All the active queries in the current coordinator will continue to run and complete without failures. Most of the workers will swing to the stand by coordinator as haproxy will round worker's announcement request to the stand by discovery server. For 15+ seconds, the workers will see commands from the original coordinator and the workers will see two coordinators. But queries won't fail.
Once the active queries on primary coordinator are done, shutdown the presto process and upgrade the software there. Restart that coordinator and the associated discovery service.
If needed, follow steps from #4 onwards to reverse the traffic from the current active coordinator to this upgraded coordinator.

We use scripts to perform all these activities and so it is not that complicated when we upgrade presto versions.

sajjoseph on 27 Dec 2018

👍4

We have built and open-sourced presto-gateway - https://github.com/lyft/presto-gateway.
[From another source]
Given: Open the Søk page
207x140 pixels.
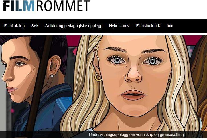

Please take a look.

It can route adhoc and scheduled queries to separate set of clusters
Default routing is RoundRobin.
It has APIs to deactivate / activate backend presto clusters as needed.
It stores query history locally in an in-memory circular buffer and provides links to querydetails page to underlying presto backend.

So if you have more than one presto clusters, you can put these behind presto-gateway and deactivate one cluster, perform upgrade etc and once done, you can activate it back again.

puneetjaiswal on 13 Feb 2019

👍5

Nice write up on different approaches, thank you all for sharing the details.

@puneetjaiswal I am using presto-gateway and appreciate your team sharing it with the community.

I had a question regarding graceful shutdown. I hope I am not hijacking the thread and hope the question is related to the broader theme of rolling restarts. How long does it take in your environment for the worker to gracefully shutdown during load time? I know it depends on the load and particular tasks/splits they are working on, but I am just looking for an approximate number based on experience(I think @sajjoseph hinted they saw some where around 15+ seconds). My main intention is to compare it with the 2 minutes termination grace time for AWS spot instances.